Exactly one hundred years after Gavotti’s fateful flight, protestors in the eastern city of Benghazi rose up against the dictator Muammar al-Gadhafi and the current Libyan war began. Nato intervened, winning UN approval for a humanitarian intervention to protect Benghazi and its lightly armed rebels from Gadhafi’s vengeful army, whose tanks were just entering the city’s outskirts when they were incinerated from the sky by the high-tech descendants of Gavotti’s experiment. It is safe to say, at this point, that the results of the Nato intervention were not as intended.
The dreams of an Arab world breaking off the shackles of authoritarianism and joining Europe and America in liberal democratic harmony were shattered by the chaos that followed. Russia’s displeasure at the humanitarian intervention it had reluctantly acceded to escalating into regime change led directly to Putin’s refusal to countenance Western airstrikes against the Syrian government, and to Russia’s own, brutal and — so far — successful aerial intervention to prop up Assad’s rule. Even Benghazi’s Italianate architecture, its unique glory, has been destroyed, not by Gadhafi’s tanks but by the bitter fighting which ravaged the city in the decade since the Western alliance declared victory.
The Nato intervention promised at the time to herald a new wave of military campaigns for humanitarian ends, and to give the Atlantic alliance a cause to justify its continued existence long after the end of the Cold War. Instead, allies are now locked in a naval standoff off Libya’s coast which threatens to break the alliance apart, and to drag European militaries into the ever-widening chaos of the Arab Spring wars.
The current Libyan conflict derives from longstanding regional rivalries within the country, but has become subject to the antagonisms destabilising the region as a whole, sucked into the Middle East Cold War now playing out from the Red Sea to Italy’s shores.

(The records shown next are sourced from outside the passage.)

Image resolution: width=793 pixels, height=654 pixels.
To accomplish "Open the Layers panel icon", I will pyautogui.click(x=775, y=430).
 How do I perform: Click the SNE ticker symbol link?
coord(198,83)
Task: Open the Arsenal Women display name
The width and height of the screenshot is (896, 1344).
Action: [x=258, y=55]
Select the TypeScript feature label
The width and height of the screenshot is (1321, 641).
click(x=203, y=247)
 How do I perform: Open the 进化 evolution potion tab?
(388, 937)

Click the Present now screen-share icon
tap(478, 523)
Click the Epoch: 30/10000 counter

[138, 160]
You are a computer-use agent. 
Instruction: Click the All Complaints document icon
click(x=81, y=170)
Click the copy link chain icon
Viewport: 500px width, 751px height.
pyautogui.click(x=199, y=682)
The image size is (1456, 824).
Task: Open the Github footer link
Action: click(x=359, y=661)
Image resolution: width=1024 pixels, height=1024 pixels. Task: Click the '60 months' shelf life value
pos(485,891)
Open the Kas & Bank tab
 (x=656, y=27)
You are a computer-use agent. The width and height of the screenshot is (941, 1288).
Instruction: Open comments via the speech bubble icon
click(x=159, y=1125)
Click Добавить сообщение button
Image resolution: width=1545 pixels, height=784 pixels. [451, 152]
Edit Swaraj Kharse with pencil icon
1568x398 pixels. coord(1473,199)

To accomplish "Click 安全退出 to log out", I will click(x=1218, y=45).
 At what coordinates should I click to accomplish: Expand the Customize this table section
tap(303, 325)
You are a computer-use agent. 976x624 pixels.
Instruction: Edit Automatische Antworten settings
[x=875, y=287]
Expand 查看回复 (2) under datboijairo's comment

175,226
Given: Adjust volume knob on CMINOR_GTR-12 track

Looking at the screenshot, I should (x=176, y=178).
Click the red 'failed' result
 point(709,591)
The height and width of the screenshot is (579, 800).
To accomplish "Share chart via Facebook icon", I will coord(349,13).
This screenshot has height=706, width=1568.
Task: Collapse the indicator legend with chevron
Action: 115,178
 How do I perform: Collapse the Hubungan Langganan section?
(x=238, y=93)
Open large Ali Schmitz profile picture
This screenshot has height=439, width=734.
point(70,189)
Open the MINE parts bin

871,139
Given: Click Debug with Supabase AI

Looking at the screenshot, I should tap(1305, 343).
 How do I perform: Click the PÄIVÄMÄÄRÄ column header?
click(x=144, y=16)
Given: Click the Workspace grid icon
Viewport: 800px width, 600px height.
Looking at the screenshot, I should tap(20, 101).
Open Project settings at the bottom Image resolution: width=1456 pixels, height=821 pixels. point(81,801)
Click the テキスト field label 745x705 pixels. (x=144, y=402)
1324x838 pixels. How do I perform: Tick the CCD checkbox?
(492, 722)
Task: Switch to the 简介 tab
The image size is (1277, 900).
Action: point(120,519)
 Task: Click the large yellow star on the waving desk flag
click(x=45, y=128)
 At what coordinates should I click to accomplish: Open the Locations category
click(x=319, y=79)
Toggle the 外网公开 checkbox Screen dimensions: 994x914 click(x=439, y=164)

The Turkish government of Recep Tayyip Erdogan, along with its financial backer Qatar saw the Arab Spring as an opportunity to promote revolutionary Muslim Brotherhood governance projects across the Arab world. It also supports the Tripoli administration of Fayez al-Sarraj, which nominally leads an unstable coalition of Islamist groups, regional autonomists from the coastal city of Misrata and from the western Amazigh Berber minority, and urban militias indistinguishable from organised crime cartels.